| First Author | Lee J | Year | 2006 |
| Journal | Nat Cell Biol | Volume | 8 |
| Issue | 12 | Pages | 1327-36 |
| PubMed ID | 17128265 | Mgi Jnum | J:154827 |
| Mgi Id | MGI:4399015 | Doi | 10.1038/ncb1500 |
| Citation | Lee J, et al. (2006) Maintenance of colonic homeostasis by distinctive apical TLR9 signalling in intestinal epithelial cells. Nat Cell Biol 8(12):1327-36 |
| abstractText | The mechanisms by which commensal bacteria suppress inflammatory signalling in the gut are still unclear. Here, we present a cellular mechanism whereby the polarity of intestinal epithelial cells (IECs) has a major role in colonic homeostasis. TLR9 activation through apical and basolateral surface domains have distinct transcriptional responses, evident by NF-kappaB activation and cDNA microarray analysis.
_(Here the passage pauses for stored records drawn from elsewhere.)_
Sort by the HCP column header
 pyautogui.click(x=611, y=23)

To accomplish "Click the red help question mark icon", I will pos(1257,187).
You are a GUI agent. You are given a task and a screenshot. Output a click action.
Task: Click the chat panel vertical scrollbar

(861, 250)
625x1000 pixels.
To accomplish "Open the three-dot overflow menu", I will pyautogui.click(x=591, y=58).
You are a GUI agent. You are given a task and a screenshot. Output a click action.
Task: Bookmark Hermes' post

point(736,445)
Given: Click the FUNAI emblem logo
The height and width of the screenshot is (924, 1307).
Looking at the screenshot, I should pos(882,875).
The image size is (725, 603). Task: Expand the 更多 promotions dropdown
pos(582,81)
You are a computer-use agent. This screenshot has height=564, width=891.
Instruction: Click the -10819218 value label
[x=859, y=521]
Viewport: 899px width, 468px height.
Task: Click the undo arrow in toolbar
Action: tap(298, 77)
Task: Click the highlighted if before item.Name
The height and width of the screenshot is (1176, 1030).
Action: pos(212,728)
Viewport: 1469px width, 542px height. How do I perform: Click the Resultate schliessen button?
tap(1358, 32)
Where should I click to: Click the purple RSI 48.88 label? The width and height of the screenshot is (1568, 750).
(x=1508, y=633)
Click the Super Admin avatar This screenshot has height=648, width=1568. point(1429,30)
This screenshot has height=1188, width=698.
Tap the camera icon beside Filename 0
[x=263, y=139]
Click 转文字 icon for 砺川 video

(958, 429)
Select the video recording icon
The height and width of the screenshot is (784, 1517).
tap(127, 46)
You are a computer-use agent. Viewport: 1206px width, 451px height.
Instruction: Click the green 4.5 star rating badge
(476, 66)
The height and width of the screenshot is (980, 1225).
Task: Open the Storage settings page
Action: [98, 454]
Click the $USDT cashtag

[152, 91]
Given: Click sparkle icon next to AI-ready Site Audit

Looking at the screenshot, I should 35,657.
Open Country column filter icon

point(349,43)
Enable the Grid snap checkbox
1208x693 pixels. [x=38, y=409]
Whereas basolateral TLR9 signals IkappaBalpha degradation and activation of the NF-kappaB pathway, apical TLR9 stimulation invokes a unique response in which ubiquitinated IkappaB accumulates in the cytoplasm preventing NF-kappaB activation. Furthermore, apical TLR9 stimulation confers intracellular tolerance to subsequent TLR challenges. IECs in TLR9-deficient mice, when compared with wild-type and TLR2-deficient mice, display a lower NF-kappaB activation threshold and these mice are highly susceptible to experimental colitis. Our data provide a case for organ-specific innate immunity in which TLR expression in polarized IECs has uniquely evolved to maintain colonic homeostasis and regulate tolerance and inflammation. |